Provided passage:
--------------------------------------------------
WJ Milner & Co. of Fla. v. INTERNATIONAL BRO. OF EL. WKRS.

Decision Date21 March 1973
Docket NumberNo. 72-2120.,72-2120.
Citation476 F.2d 8
PartiesW. J. MILNER AND CO. OF FLORIDA, Plaintiff-Appellant, v. INTERNATIONAL BROTHERHOOD OF ELECTRICAL WORKERS, LOCAL 349, et al., Defendants-Appellees.
CourtU.S. Court of Appeals — Fifth Circuit

Albert E. Phillips, J. Alex Porter, Atlanta, Ga., Peter C. Jones, Miami, Fla., for plaintiff-appellant.

Seymour Gopman, North Miami Beach, Fla., Kaplan, Dorsey, Sicking & Rodenberg, Joseph H. Kaplan, Miami, Fla., Thomas J. Pilacek, North Miami Beach, Fla., Robert A. Sugarman, Miami, Fla., for defendants-appellees.

Before GEWIN, BELL and GODBOLD, Circuit Judges.

GEWIN, Circuit Judge:

In the district court, W. J. Milner and Company brought separate actions against three labor unions1 pursuant to § 303(b) of the Labor Management Relations Act, 29 U.S.C. § 187(b),2 seeking recovery for damages incurred by reason of their allegedly unlawful secondary boycott activities. There appears to be no dispute about the fact that the conduct of the unions was unlawful. After hearing oral argument, the court, D.C., 341 F.Supp. 151, granted the union's motion for summary judgment and dismissed Milner's claims with prejudice on the ground that Milner did not have a federal cause of action under § 303(b). We reverse.
--------------------------------------------------
Records from a data source:
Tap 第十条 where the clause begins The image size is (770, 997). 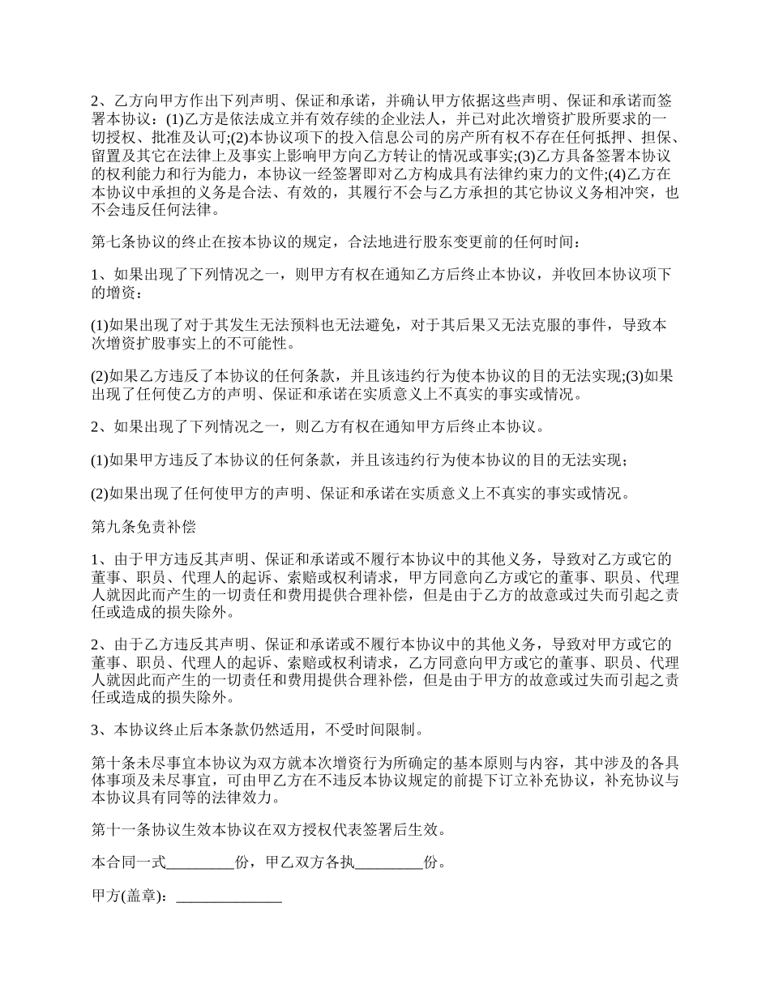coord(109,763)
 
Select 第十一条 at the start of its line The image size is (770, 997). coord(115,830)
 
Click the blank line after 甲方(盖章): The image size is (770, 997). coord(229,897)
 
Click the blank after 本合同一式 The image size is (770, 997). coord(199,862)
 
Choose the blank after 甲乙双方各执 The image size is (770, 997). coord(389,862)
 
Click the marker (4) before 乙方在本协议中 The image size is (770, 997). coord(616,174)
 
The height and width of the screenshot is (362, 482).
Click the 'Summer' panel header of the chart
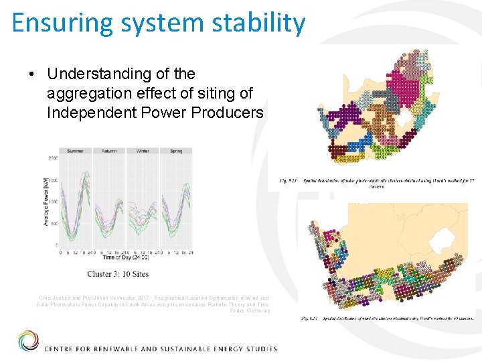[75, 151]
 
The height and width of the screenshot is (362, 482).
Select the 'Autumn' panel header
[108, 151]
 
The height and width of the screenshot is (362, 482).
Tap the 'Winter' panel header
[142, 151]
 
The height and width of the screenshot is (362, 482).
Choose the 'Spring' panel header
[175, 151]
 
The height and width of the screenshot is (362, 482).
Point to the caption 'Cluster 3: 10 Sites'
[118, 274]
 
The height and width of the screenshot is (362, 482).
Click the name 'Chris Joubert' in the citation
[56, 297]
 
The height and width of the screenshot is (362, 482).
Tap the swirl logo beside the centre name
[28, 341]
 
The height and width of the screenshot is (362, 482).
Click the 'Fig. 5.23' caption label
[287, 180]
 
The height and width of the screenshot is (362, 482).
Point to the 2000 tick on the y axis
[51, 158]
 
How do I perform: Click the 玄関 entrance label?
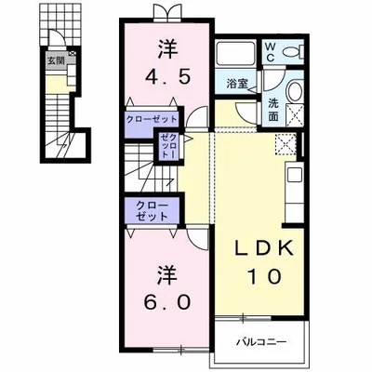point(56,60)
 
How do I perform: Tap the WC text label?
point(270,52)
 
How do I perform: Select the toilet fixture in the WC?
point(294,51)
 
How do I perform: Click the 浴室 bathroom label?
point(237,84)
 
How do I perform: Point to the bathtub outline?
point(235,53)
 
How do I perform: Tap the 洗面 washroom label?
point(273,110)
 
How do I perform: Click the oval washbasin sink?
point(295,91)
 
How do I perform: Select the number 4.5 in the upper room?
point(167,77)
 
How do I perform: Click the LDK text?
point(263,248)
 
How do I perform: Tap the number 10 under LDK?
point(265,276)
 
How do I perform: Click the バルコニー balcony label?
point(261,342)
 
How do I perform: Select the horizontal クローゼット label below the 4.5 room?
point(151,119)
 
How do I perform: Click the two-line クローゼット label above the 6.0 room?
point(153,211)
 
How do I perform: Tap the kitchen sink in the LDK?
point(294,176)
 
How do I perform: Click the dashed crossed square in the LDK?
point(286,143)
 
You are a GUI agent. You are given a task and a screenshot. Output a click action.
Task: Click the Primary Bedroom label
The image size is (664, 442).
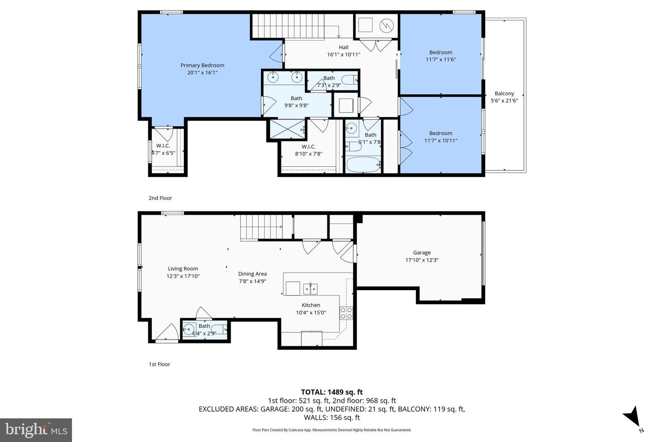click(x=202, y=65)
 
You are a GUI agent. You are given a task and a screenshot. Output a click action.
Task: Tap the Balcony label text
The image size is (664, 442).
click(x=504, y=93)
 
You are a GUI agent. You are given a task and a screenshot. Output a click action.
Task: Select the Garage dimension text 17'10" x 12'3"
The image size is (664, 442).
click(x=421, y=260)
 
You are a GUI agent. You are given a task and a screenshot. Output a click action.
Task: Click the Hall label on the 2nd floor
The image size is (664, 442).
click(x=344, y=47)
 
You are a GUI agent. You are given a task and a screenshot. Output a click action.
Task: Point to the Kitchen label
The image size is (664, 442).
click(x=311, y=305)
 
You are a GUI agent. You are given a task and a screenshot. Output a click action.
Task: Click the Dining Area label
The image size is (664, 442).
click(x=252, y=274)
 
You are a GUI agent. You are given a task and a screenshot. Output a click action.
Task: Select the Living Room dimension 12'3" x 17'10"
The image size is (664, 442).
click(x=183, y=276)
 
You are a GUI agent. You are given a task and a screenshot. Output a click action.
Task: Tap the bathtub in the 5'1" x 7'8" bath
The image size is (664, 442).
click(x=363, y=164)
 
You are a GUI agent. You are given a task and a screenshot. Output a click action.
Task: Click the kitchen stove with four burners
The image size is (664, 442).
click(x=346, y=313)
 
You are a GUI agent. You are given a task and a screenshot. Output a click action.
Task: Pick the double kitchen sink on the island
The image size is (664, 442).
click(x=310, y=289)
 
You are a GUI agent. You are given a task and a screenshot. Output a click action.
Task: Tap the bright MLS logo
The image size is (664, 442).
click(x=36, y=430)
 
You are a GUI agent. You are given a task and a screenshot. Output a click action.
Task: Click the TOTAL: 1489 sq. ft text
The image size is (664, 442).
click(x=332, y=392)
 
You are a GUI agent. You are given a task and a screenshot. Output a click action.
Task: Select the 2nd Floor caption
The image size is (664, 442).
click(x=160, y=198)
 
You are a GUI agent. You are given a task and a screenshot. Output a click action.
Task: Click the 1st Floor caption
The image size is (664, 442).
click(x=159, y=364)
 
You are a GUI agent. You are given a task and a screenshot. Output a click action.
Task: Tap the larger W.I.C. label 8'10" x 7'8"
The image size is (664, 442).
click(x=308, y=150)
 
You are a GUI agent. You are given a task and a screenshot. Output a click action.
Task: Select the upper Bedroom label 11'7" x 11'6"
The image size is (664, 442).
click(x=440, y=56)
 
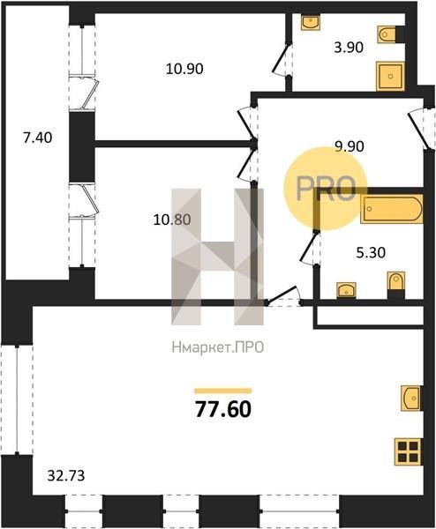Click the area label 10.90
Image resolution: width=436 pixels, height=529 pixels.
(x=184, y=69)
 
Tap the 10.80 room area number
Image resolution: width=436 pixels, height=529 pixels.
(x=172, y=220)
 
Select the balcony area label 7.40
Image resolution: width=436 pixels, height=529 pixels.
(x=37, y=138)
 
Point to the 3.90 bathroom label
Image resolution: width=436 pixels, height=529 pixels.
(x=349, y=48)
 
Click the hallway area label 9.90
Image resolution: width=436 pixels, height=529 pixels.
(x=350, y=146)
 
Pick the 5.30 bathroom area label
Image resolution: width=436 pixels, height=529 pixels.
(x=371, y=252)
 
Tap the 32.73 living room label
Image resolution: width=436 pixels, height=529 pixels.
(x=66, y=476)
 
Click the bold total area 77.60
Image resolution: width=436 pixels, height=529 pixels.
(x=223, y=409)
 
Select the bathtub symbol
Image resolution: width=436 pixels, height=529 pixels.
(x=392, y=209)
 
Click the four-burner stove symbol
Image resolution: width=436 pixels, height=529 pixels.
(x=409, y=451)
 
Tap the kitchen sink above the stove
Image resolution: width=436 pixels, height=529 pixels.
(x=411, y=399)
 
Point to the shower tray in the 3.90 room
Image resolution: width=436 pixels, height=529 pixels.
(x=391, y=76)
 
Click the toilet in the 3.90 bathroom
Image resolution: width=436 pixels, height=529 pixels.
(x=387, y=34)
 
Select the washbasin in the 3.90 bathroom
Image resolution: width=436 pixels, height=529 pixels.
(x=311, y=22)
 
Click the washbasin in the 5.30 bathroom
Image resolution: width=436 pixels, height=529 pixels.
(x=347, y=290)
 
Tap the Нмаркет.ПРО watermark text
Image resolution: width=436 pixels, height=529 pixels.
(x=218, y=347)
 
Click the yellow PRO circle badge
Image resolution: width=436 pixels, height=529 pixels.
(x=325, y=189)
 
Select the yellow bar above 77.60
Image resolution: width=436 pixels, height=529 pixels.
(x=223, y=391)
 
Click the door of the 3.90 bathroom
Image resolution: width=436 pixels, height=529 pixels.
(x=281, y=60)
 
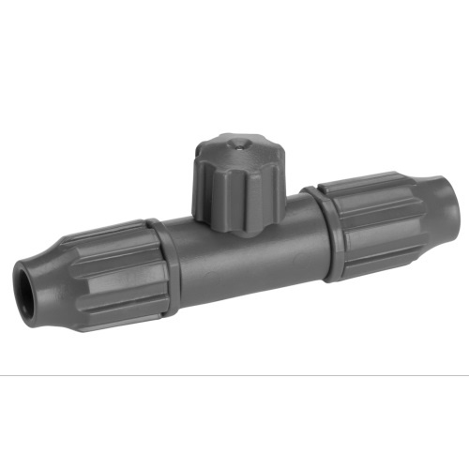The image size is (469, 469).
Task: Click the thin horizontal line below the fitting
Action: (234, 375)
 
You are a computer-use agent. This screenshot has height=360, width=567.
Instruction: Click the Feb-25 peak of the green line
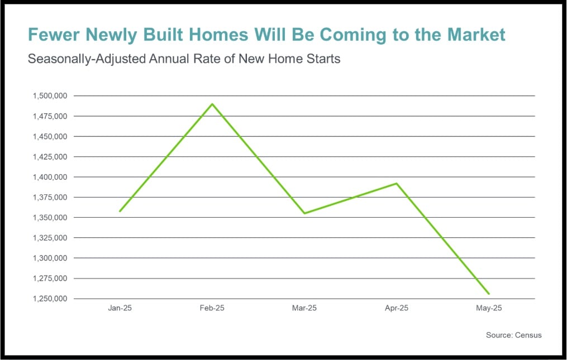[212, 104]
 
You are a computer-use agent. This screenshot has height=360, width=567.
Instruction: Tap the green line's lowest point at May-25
--------------------------------------------------
Goal: Continue the court opinion in the Milner secondary boycott case, beginning right after its last sentence, "We reverse."

Exercise output:
The pertinent facts in this case can be stated briefly. W. J. Milner and Company is engaged in the business of selling electrical supplies on a commission basis to distributors and wholesale outlets in the state of Florida. A substantial portion of Milner's business3 is derived from a contractual arrangement under which it has the exclusive right in the peninsular Florida area to sell the building wire products manufactured by Southwire Company of Carrollton, Georgia. In its complaint, Milner alleged that during the three years prior to the instigation of this action, the defendant unions exerted unlawful secondary pressure against a number of South Florida electrical contractors seeking to persuade or induce them not to use Southwire's building wire products on their job sites. As a result of these activities, damages were claimed by Milner for loss of commissions in the amount of $201,588.00.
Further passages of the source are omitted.